Despite an increase in the statutory CIT rate to 30 percent in October 2022 and the discontinuation of exemptions and concessionary rates, corporate tax collection as a share of GDP in 2023 remained at just 2 percent, compared with 3.5 percent in South Asia and 3 percent in other lower-middle-income countries.
“One of the key reasons for the dependence on indirect taxes is low direct tax take, driven by the weaknesses in CIT collection,” the WB said in the latest Public Finance Review themed ‘Towards a Balanced Fiscal Adjustment’.
It noted that policy choices have created tax-avoidance opportunities and tax expenditures that erode the tax base.
The WB asserted that Sri Lanka’s participation in the OECD’s Inclusive Framework on Base Erosion and Profit Shifting (BEPS) has not yet translated into effective compliance.
Preferential tax regimes such as Strategic Development Projects (SDP), Board of Investment incentives and special economic zones such as Port City Colombo pose significant BEPS risks.
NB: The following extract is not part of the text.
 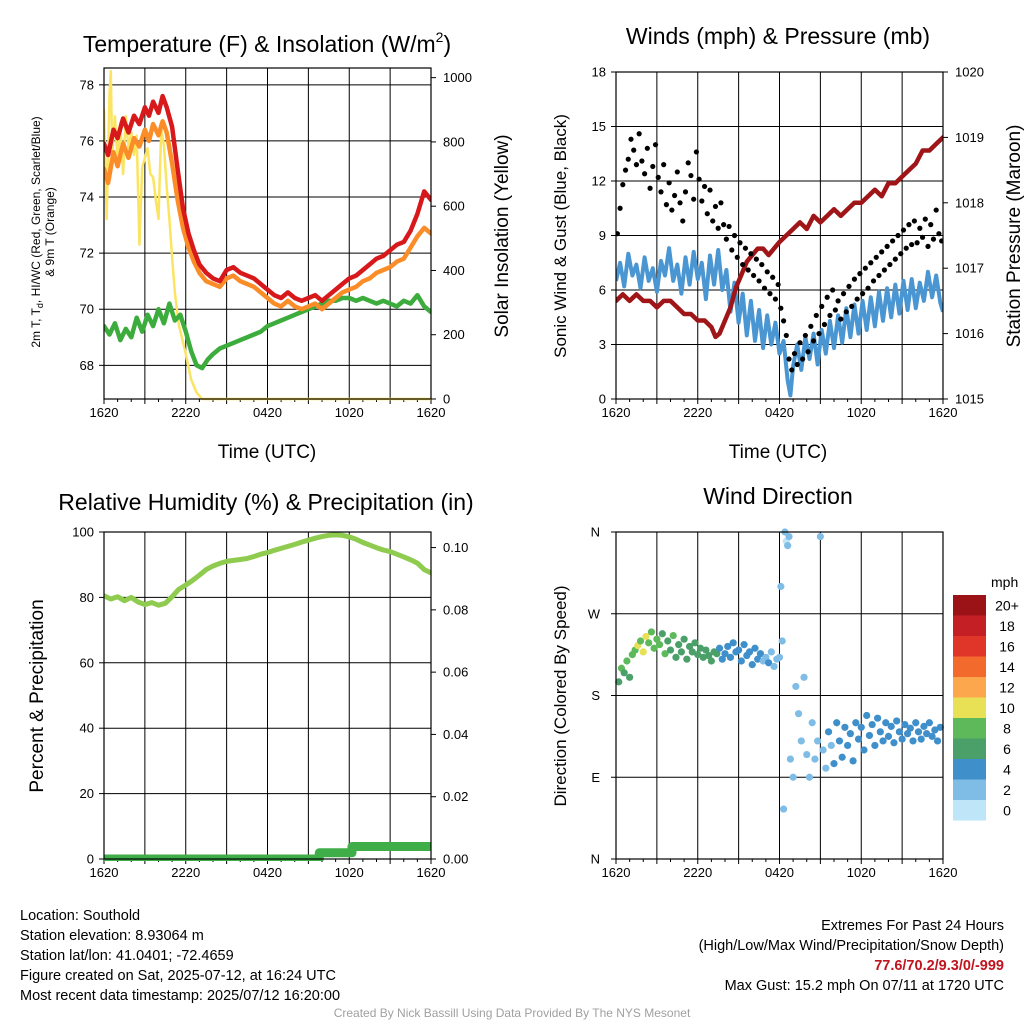 What do you see at coordinates (596, 860) in the screenshot?
I see `direction-y-tick-label: N` at bounding box center [596, 860].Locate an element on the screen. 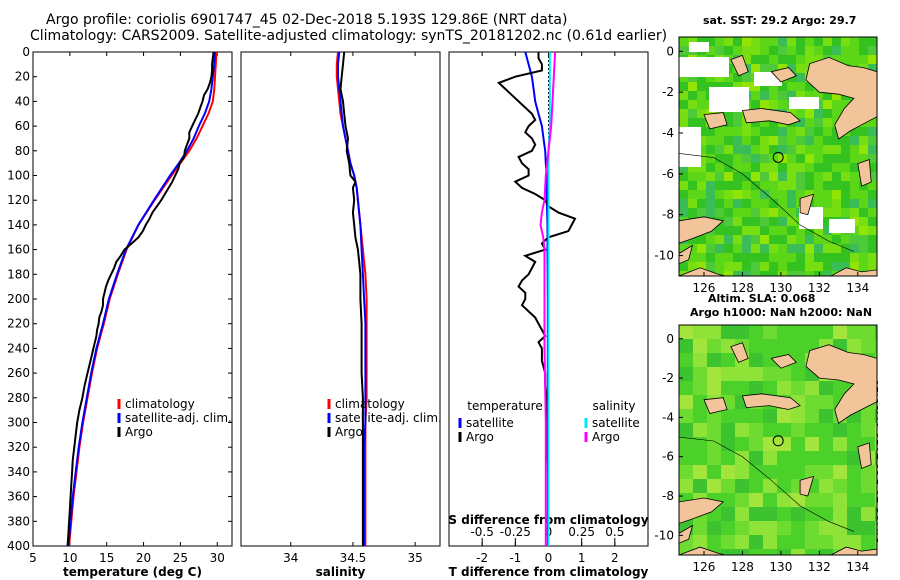 This screenshot has width=900, height=580. legend-label: satellite-adj. clim. is located at coordinates (178, 418).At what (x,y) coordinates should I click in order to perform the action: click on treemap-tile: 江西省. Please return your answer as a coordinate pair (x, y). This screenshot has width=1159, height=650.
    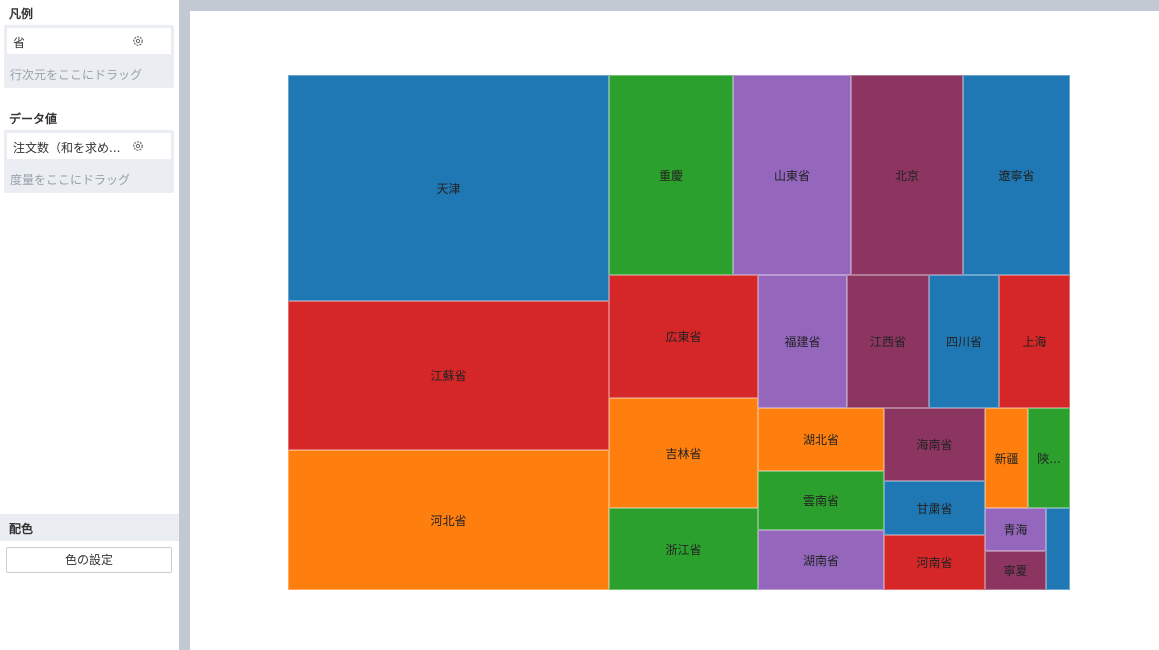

The extent to which the multinationals have eroded the tax base through transfer pricing avoidance and shifting profits offshore to low-tax jurisdictions remains unclear, the WB noted.
Weak corporate tax productivity is also linked to the country’s heavy reliance on indirect taxes such as VAT and excise duties, it said, which now constitute close to 75 percent of total tax revenue and are projected to remain at that level through 2025. The report cautioned that excessive dependence on indirect taxation reduces progressivity, lowers tax morale and constrains compliance, particularly during a fragile economic recovery.
“The government has committed to reducing tax expenditures but the framework for provision still poses significant challenges,” the international lender cautioned.
It acknowledged that efforts are made to refrain from implementing new tax exemptions and incentives and from approving new projects under the SDP.
However, despite this progress, tax expenditures, particularly for CIT, are likely to increase, given multiple authorising bodies, limited cost-benefit analysis and the lack of sunset clauses.
To address these structural weaknesses, the WB recommends improving the predictability of tax policies, reducing policy and administrative complexity, enhancing coordination across tax policy and administration, engaging in clear and targeted external communications and reporting on tangible benefits from tax revenue and government spending.